* DOCUMENT *
++++++++++

- Başakköy Location within Turkey
- Coordinates: 37°21′32″N 41°42′58″E﻿ / ﻿37.359°N 41.716°E
- Country: Turkey
- Province: Şırnak
- District: İdil
- Population (2021): 124
- Time zone: UTC+3 (TRT)

= Başakköy, İdil =

Village in Şırnak Province, Turkey

Başakköy (Note: Also known as Başak ("ear of corn" in Turkish).) (Basaqê, Bēth Isḥaq) (Note: Alternatively transliterated as Basak, Bashok, Bassac, Besḥaq, Besük, Beth Ishak, Beth Ishaq, Beth Ishok, or Beth Ishoq.) is a village in the İdil District of Şırnak Province in Turkey. The village is populated by Kurds of the Domanan tribe and had a population of 124 in 2021. It is located in the historic region of Tur Abdin.

==History==
Bēth Isḥaq (today called Başakköy) was historically inhabited by Syriac Orthodox Christians. In 1394/1395, it was attacked by Amiran-shah, son of Timur, following the destruction of Diyarbakır, and the villagers took refuge in the village's citadel, according to the account of the priest Addai of Beth Sbirino in c. 1500 appended to the Chronography of Bar Hebraeus. The citadel was seized, however, after its southern wall was undermined and destroyed and the men were killed whilst the women and children were taken captive. It was later also attacked by Bakhti Kurds in 1453 alongside the neighbouring villages of Beth Sbirino, Midun, and Araban. The Bakhti Kurds attacked Bēth Isḥaq, in addition to the villages of Midun and Araban, again in 1457 and settled there.

++++++++++

* DATA PROVIDED *
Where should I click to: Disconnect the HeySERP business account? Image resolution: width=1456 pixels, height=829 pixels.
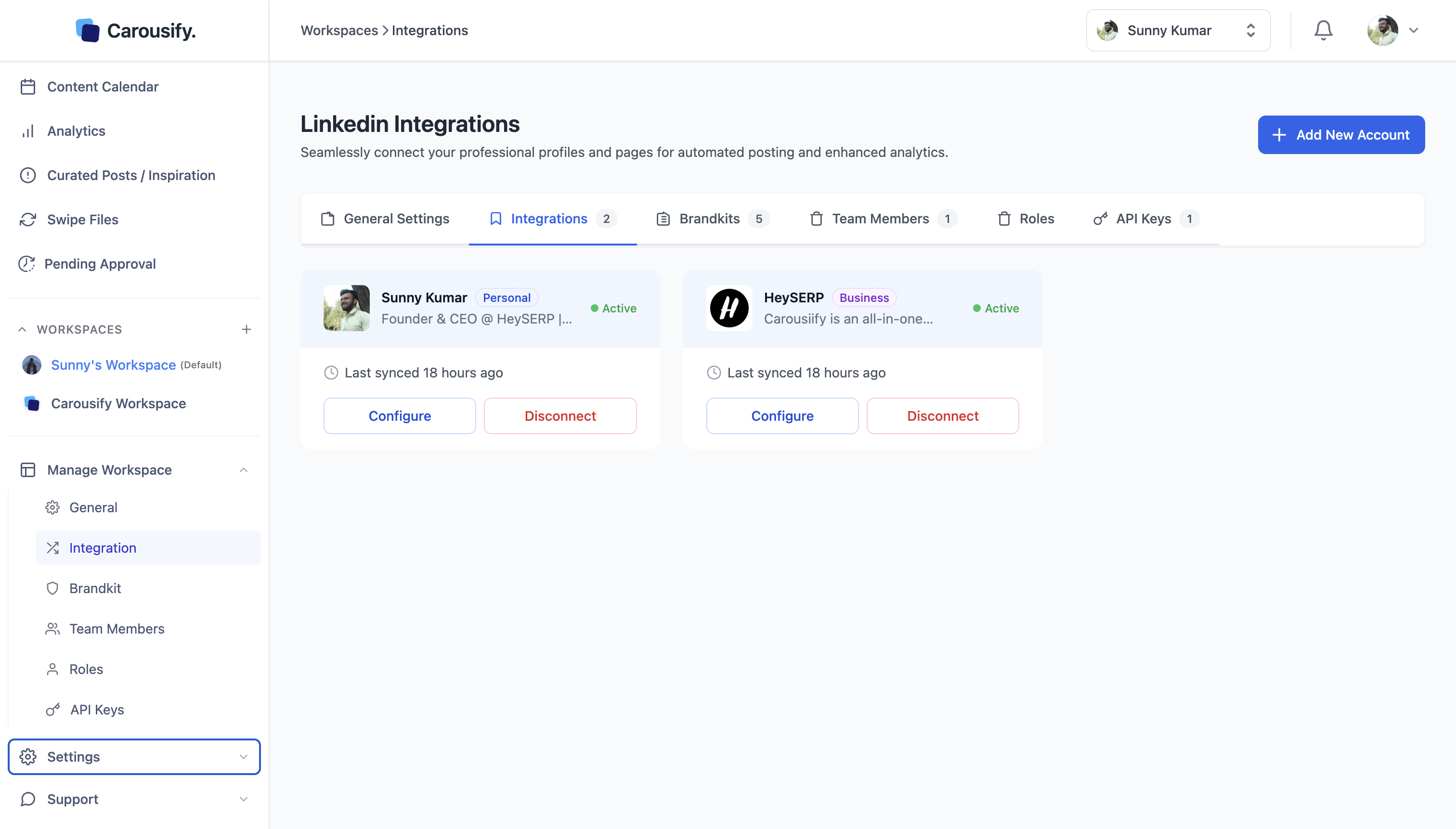(942, 415)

++++++++++

* LIST OF TASKS *
a. According to the Başakköy article, which tribe do the Kurds living in the village belong to?
b. Quote the Başakköy article word for word. Begin at the words "- Başakköy Location" and stop after "of Tur Abdin.".
The lines are separate material with no connection to the Başakköy article.

* RESULTS OF THE TASKS *
a. The Domanan tribe.

b.
- Başakköy Location within Turkey
- Coordinates: 37°21′32″N 41°42′58″E﻿ / ﻿37.359°N 41.716°E
- Country: Turkey
- Province: Şırnak
- District: İdil
- Population (2021): 124
- Time zone: UTC+3 (TRT)

= Başakköy, İdil =

Village in Şırnak Province, Turkey

Başakköy (Note: Also known as Başak ("ear of corn" in Turkish).) (Basaqê, Bēth Isḥaq) (Note: Alternatively transliterated as Basak, Bashok, Bassac, Besḥaq, Besük, Beth Ishak, Beth Ishaq, Beth Ishok, or Beth Ishoq.) is a village in the İdil District of Şırnak Province in Turkey. The village is populated by Kurds of the Domanan tribe and had a population of 124 in 2021. It is located in the historic region of Tur Abdin.